季節はずれのインテルメッツォ(続)

音楽、文学、絵画、スポーツ、シェパード等々についての雑記帖。

ピアノのタッチとは

2016年03月29日 | 音楽
ルノアールはゴッホについて、技術に過剰な自信を持つ人による技術の濫用、と誤解していたらしい。「絵は絵筆で撫でられるように描かれなければ」と言ったそうだ。

確かにゴッホの絵筆の動きは荒々しく、劇的である。

ルノアールはルノアールで、上記のような感想を述べるに相応しい撫でるようなタッチだ。

セザンヌの慎重な、重ねていくようなタッチも特徴的である。

タッチという言葉の持つ意味は、何ら不思議なものなぞなさそうである。

ピアノのタッチと言ったところでどこにも意味の分からない処は無さそうに思える。

そこでピアノ関係者は口を揃えて、優しいタッチ、力強いタッチ、繊細なタッチ、僕タッチ、私タッチなどと口走る。

試しにピアノ、タッチなどと検索してご覧なさい。ある説によれば10通りのタッチがあるそうだ。僕の説によれば108通りなのだが。ボーンと響きノーンと反響する。

オペラグラスでタッチの研究をしている人もいるという。僕は顕微鏡を使っているぞ。

疲れていると詰まらぬ脱線ばかりしてしまうが。襟を正し真面目に続けよう。

例えば熱情ソナタを冒頭から追ってみようか。ピアニシモのユニゾンがあり、直ぐに和音と右手にトリルがある。これが2度繰り返され、低音に運命のモティーフが現れる。
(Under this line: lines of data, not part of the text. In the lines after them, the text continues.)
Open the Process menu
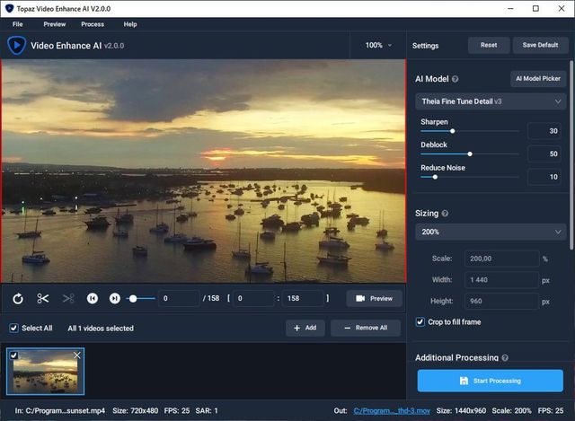The image size is (575, 421). [93, 24]
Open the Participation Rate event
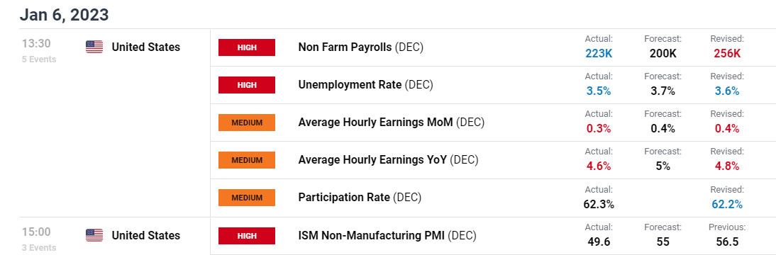The width and height of the screenshot is (776, 255). coord(360,198)
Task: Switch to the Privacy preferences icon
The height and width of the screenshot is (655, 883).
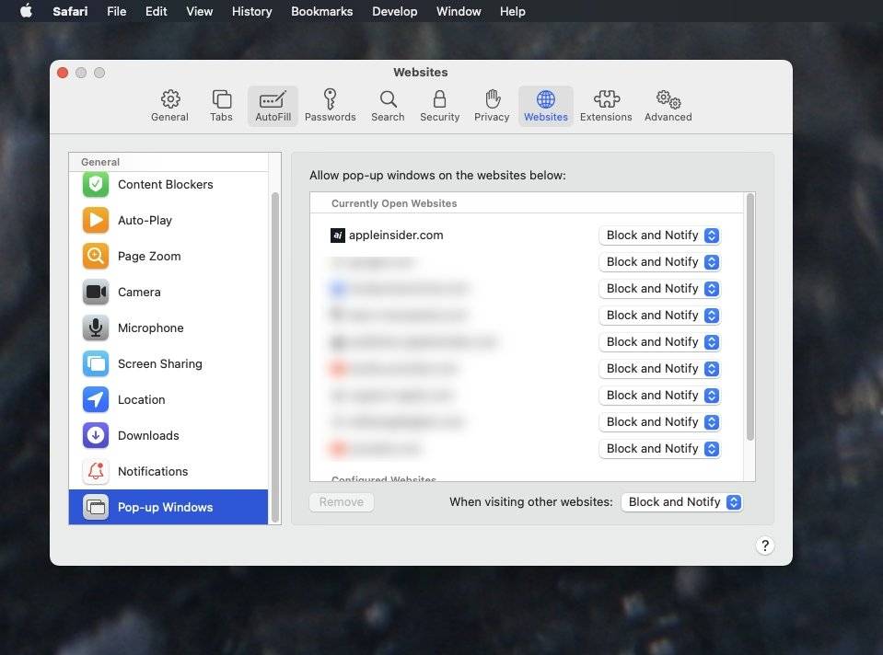Action: click(492, 103)
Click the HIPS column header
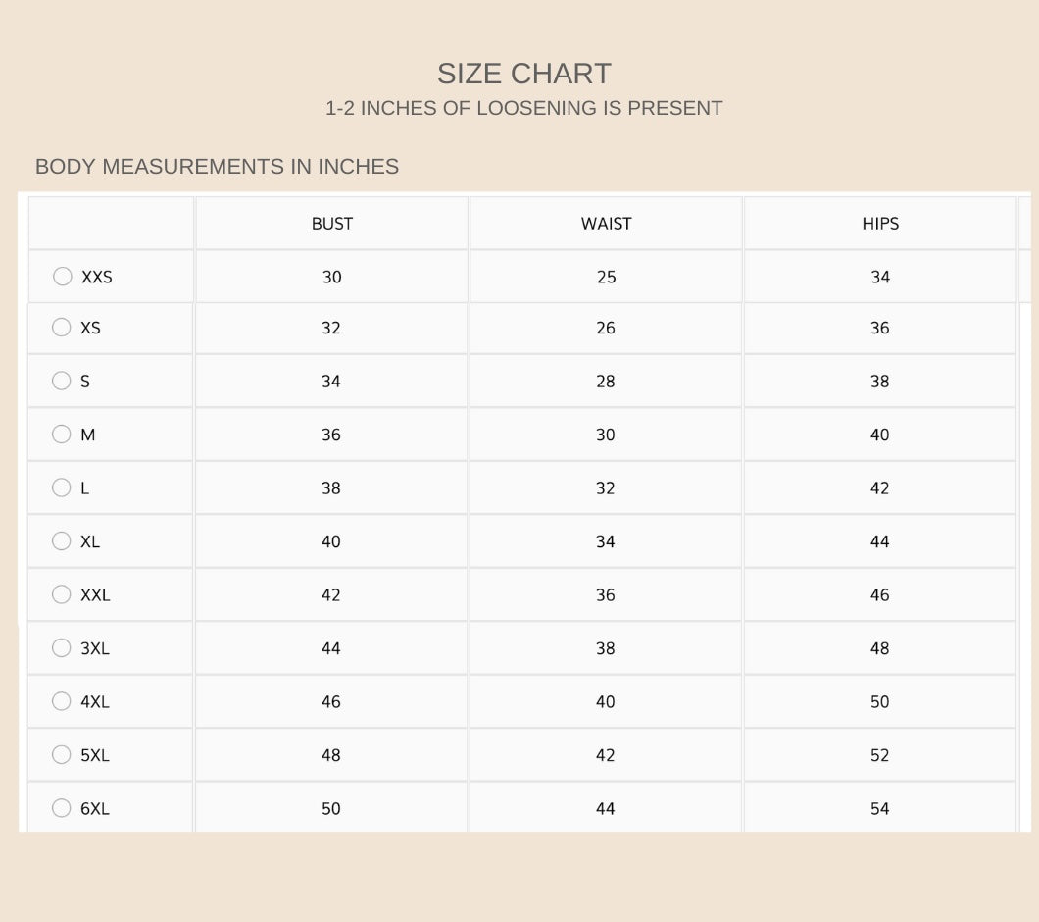Viewport: 1039px width, 922px height. pyautogui.click(x=880, y=224)
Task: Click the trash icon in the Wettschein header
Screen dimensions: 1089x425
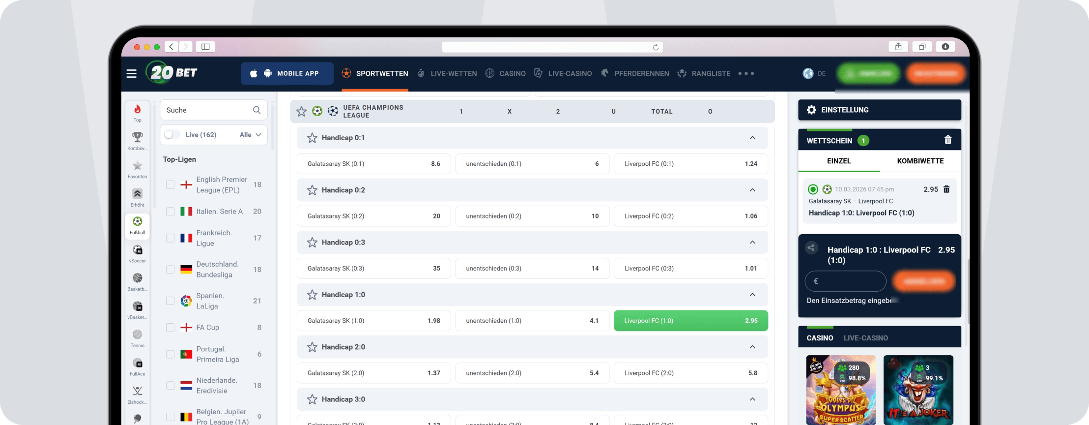Action: coord(948,140)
この音型がいきなりフォルティシモで奏され強烈な走句になる。

フォルテの和音に続けてピアノの和音が来る。

続けて冒頭の音型の変化形が最初の2音ピアニシモで、続いてフォルティシモで奏される。

この調子で書いていくと気が遠くなるから止めておく。

ここまでで一体何通りのタッチが使われるというのだろうか?タッチというものを普段通りに使うとこんなことになるのである。

もちろんその辺りは、あるタッチはひとつのニュアンスとは限らず、あくまである種の特徴を纏めたにすぎない、とか僕の知らないであろう理論が確立しているのであろう。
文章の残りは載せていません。